That's not very convenient. We have to write (lambda (x) (* x x)) each time we want to apply the operation to a number. If we only need to use the function once or twice, we may be happy to do so. But if we'd like to use it more often, we can assign a name to the value returned by the lambda expression:

(define square
  (lambda (x)
    (* x x)))

This says that we want to associate the name square with a function value. Note that there is no difference between giving a name to a data object such as the number 5 and giving a name to a function object. Functions are data objects!

Having defined square, we use it just as we would any Racket function:

> (square 7)
> (square (+ 3 3))
> (+ 5 (square 3))

The second example shows that the argument to our function can be any expression, just like any other operator. The third example shows an expression returning a value that is used as the argument to a function. Notice that there is no difference in the way built-in operators and user-defined operators are used or applied. This simple syntax is one of the things that makes Racket such a powerful language.

We can also use square to define other functions. For example, x² + y² can be expressed as (+ (square x) (square y)). We can define a function, sum-of-squares, that takes any two numbers as arguments and produces the sum of their squares:

(define sum-of-squares
  (lambda (x y)
    (+ (square x) (square y))))

The function sum-of-squares calls the function square twice, once for each of its parameters, x and y, and returns the sum of the results. Having defined sum-of-squares, we can use it just like square or any other function.

Note that using the formal parameter name x in both procedures does not create a conflict, because each function evaluation takes place in its own context, where x is bound to a specific value. This is no different from using the same parameter name in two Java methods or in two Python functions.

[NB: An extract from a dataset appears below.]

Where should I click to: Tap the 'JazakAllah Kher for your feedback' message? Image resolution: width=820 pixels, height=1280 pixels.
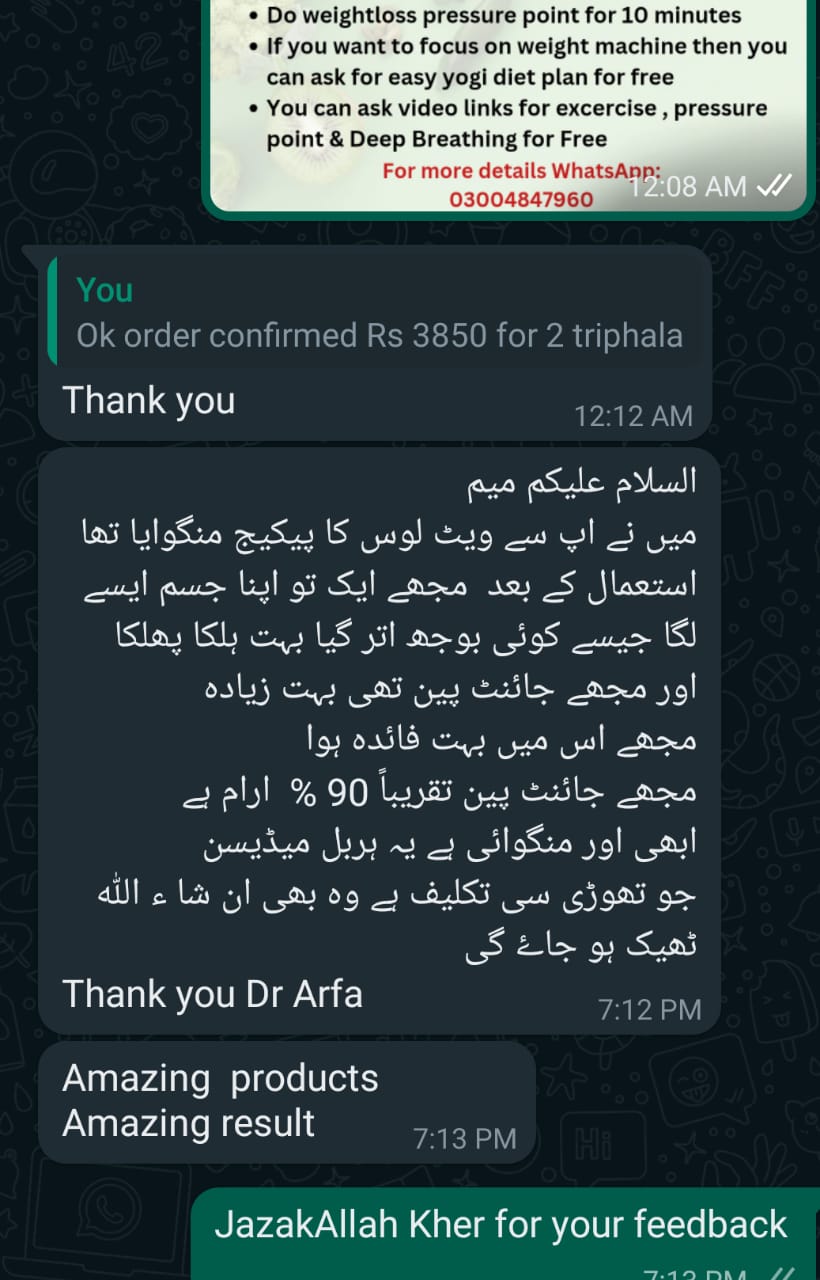501,1224
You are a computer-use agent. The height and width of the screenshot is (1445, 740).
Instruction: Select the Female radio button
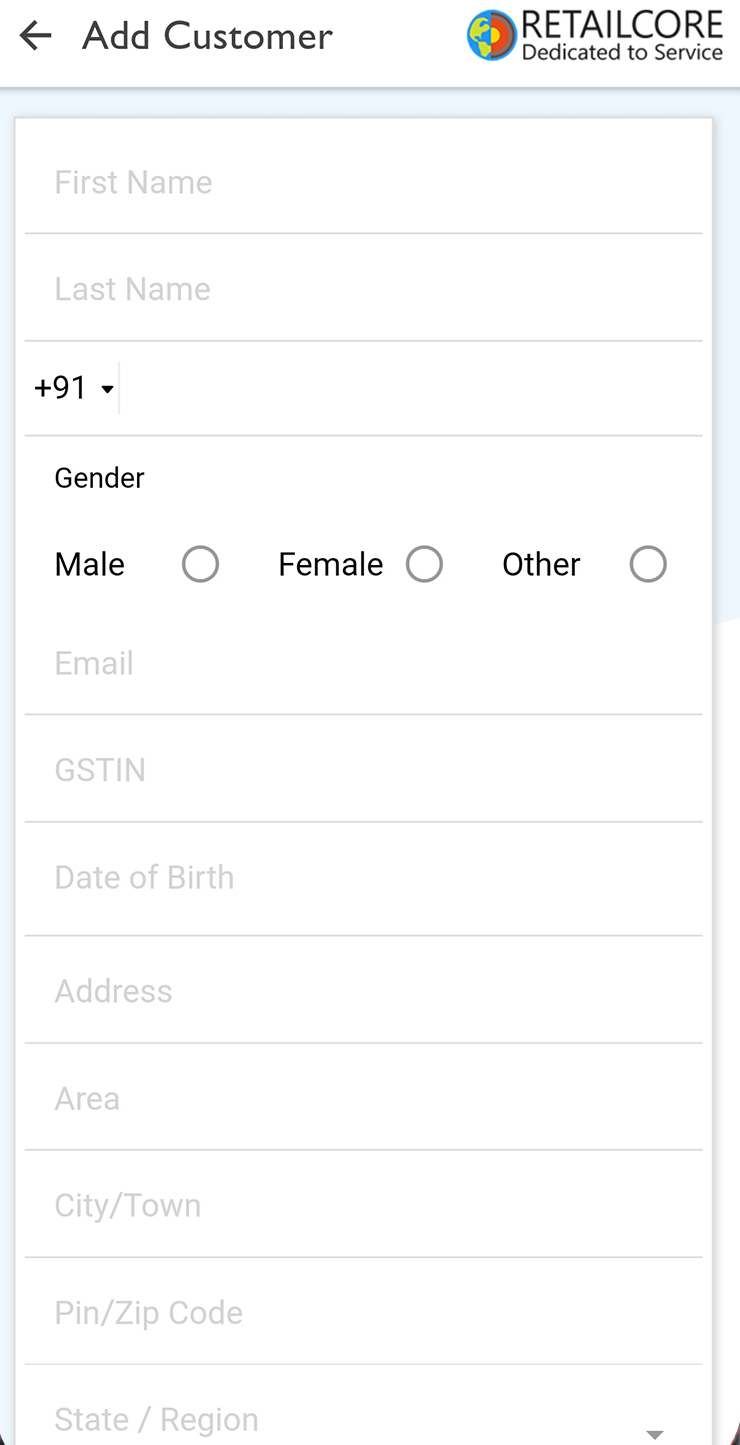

It should be clear to you why named functions are so powerful: they allow us to hide details and solve problems at a higher level of abstraction.

Just to make sure that the notion of functions is clear, take a look at another example:

> (define radius 5)
> (define pi 3.14159)
> (define circumference (* 2 pi radius))
> circumference
> (define circumference
    (lambda (radius)
      (* 2 pi radius)))
> (circumference 6)
> (circumference 5)
> (circumference radius)

Do some practice on your own with these exercises that I designed just for you!

And in case you think lambda is peculiar to Racket: it's not. Python has lambda, too. And, in 2021, Microsoft added lambda to Excel! — with a slightly different syntax: =LAMBDA( X, Y, SQRT( X*X+Y*Y ) )

Functions Are First Class Objects

At this point, have we learned much new? You learned some Racket syntax, but you already have a decent understanding of functions from other languages. Perhaps the most surprising thing we've seen thus far is that we name functions in Racket the same way we name any other value. That feature hints that there is something more going on.

We say that a data object is first class when it is treated by the language in the same way that all other data objects are treated. We have now seen a couple of ways that functions are treated like other objects: we can use them as literal values, and we can name them in the same way we name any other data object.

In Racket, as in most languages you know, data values such as numbers and strings can be passed to functions as arguments and returned from functions as answers. In order for functions to be first class data values, we must be able to pass a function as an argument and be able to return a function as the value of applying a function. In Racket, we can. Furthermore, doing these things is a big part of the functional programming style.

First, let's consider passing one function as an argument to another function. Racket provides several primitive functions that expect function arguments. We can also write our own functions that take functions as arguments.

Functions as Arguments: apply

Suppose that you would like to add up a list a values. Easy, right?

> (+ 1 2 3 4 5)

But what if you don't know what the list of values is? Perhaps another function defines the list for us, or computes the list as its result.

For example, consider a grading system that uses your total-grade function from Homework 2. Rather than call it interactively, the system will want to call it once for every student in the class. For each student, the system will query its database and get back a list of three grades, such as (90 80 90).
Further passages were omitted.